THE DATA: Begin

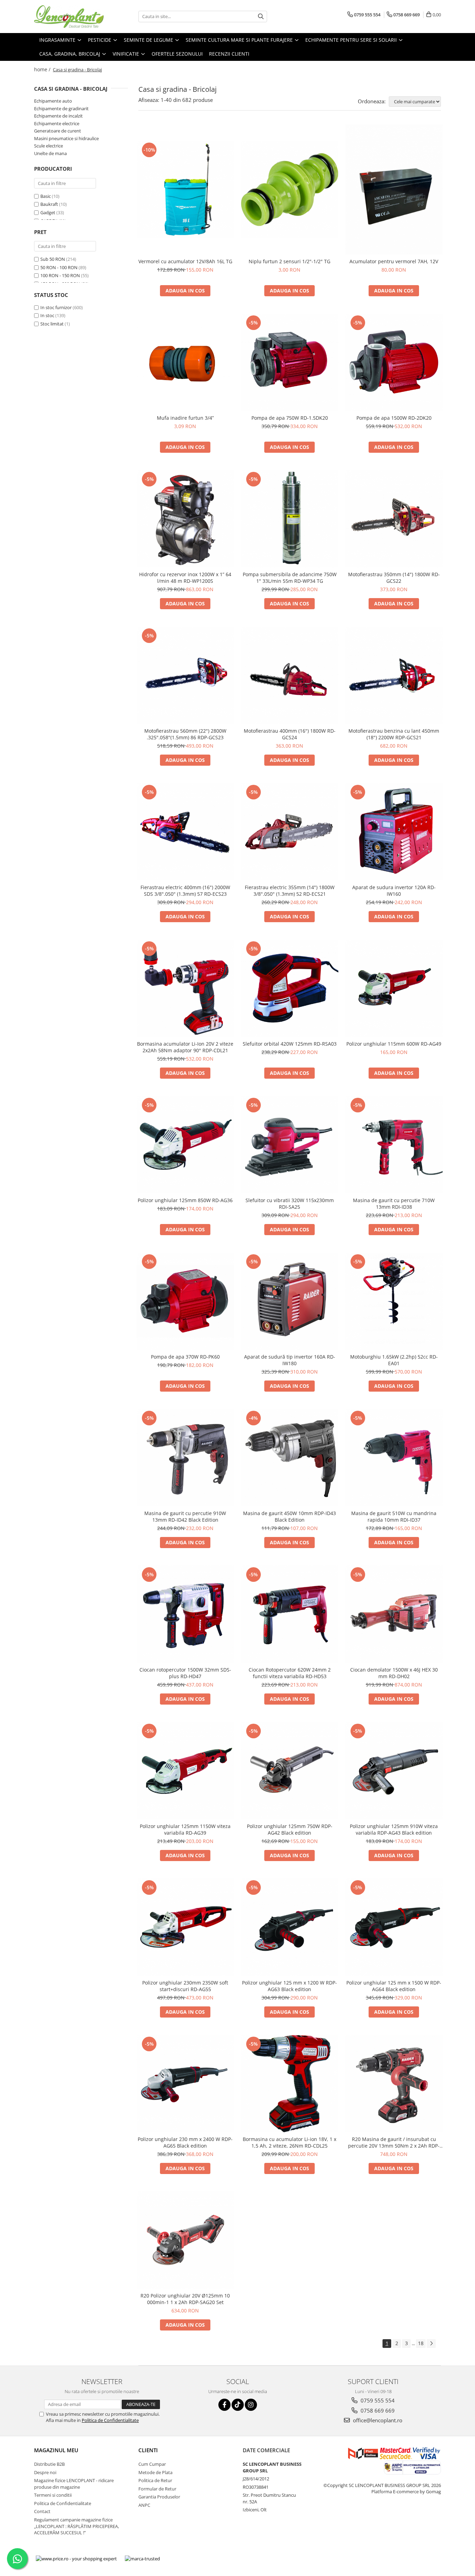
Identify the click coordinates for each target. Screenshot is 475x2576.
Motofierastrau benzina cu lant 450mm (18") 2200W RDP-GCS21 (393, 734)
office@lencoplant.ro (377, 2420)
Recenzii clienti (229, 53)
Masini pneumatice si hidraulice (66, 138)
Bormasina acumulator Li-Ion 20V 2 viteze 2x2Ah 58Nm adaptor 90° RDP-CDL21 (185, 1047)
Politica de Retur (155, 2480)
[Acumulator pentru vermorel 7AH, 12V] (394, 189)
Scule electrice (48, 146)
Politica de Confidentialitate (110, 2420)
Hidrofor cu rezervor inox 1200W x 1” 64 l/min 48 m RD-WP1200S (185, 577)
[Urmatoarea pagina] (431, 2343)
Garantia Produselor (159, 2497)
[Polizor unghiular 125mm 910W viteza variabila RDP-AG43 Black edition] (394, 1770)
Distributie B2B (49, 2464)
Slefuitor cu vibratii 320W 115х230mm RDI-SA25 (289, 1203)
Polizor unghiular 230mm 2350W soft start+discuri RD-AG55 (185, 1986)
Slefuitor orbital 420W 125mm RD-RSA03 (290, 1043)
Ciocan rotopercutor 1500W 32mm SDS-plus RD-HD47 (185, 1673)
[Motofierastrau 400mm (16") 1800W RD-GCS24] (289, 675)
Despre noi (45, 2472)
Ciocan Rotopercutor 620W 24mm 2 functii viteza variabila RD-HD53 (290, 1673)
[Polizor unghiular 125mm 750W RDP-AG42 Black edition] (289, 1770)
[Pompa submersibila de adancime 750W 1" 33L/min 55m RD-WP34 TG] (289, 518)
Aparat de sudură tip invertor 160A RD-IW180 (289, 1360)
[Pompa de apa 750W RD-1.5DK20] (289, 362)
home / (43, 69)
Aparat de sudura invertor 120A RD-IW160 (394, 890)
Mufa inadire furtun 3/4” (185, 417)
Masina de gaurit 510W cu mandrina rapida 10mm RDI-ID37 (393, 1516)
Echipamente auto (53, 101)
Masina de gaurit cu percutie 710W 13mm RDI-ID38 (394, 1203)
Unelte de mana (50, 153)
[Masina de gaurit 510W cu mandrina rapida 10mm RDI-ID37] (394, 1457)
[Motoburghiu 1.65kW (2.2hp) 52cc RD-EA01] (394, 1301)
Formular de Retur (157, 2489)
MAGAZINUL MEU (56, 2450)
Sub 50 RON (52, 259)
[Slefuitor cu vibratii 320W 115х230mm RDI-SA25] (289, 1144)
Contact (42, 2511)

THE DATA: End

Begin with the first line of the records and repeat every line up to the one with "[Masina de gaurit", counting that line too. Pictures are not part of the copy.

_ANSWER TO THE EXERCISE_
Identify the click coordinates for each target. Screenshot is 475x2576.
Motofierastrau benzina cu lant 450mm (18") 2200W RDP-GCS21 (393, 734)
office@lencoplant.ro (377, 2420)
Recenzii clienti (229, 53)
Masini pneumatice si hidraulice (66, 138)
Bormasina acumulator Li-Ion 20V 2 viteze 2x2Ah 58Nm adaptor 90° RDP-CDL21 (185, 1047)
Politica de Retur (155, 2480)
[Acumulator pentru vermorel 7AH, 12V] (394, 189)
Scule electrice (48, 146)
Politica de Confidentialitate (110, 2420)
Hidrofor cu rezervor inox 1200W x 1” 64 l/min 48 m RD-WP1200S (185, 577)
[Urmatoarea pagina] (431, 2343)
Garantia Produselor (159, 2497)
[Polizor unghiular 125mm 910W viteza variabila RDP-AG43 Black edition] (394, 1770)
Distributie B2B (49, 2464)
Slefuitor cu vibratii 320W 115х230mm RDI-SA25 (289, 1203)
Polizor unghiular 230mm 2350W soft start+discuri RD-AG55 (185, 1986)
Slefuitor orbital 420W 125mm RD-RSA03 (290, 1043)
Ciocan rotopercutor 1500W 32mm SDS-plus RD-HD47 (185, 1673)
[Motofierastrau 400mm (16") 1800W RD-GCS24] (289, 675)
Despre noi (45, 2472)
Ciocan Rotopercutor 620W 24mm 2 functii viteza variabila RD-HD53 (290, 1673)
[Polizor unghiular 125mm 750W RDP-AG42 Black edition] (289, 1770)
[Pompa submersibila de adancime 750W 1" 33L/min 55m RD-WP34 TG] (289, 518)
Aparat de sudură tip invertor 160A RD-IW180 (289, 1360)
[Pompa de apa 750W RD-1.5DK20] (289, 362)
home / (43, 69)
Aparat de sudura invertor 120A RD-IW160 (394, 890)
Mufa inadire furtun 3/4” (185, 417)
Masina de gaurit 510W cu mandrina rapida 10mm RDI-ID37 (393, 1516)
Echipamente auto (53, 101)
Masina de gaurit cu percutie 710W 13mm RDI-ID38 (394, 1203)
Unelte de mana (50, 153)
[Masina de gaurit 510W cu mandrina rapida 10mm RDI-ID37] (394, 1457)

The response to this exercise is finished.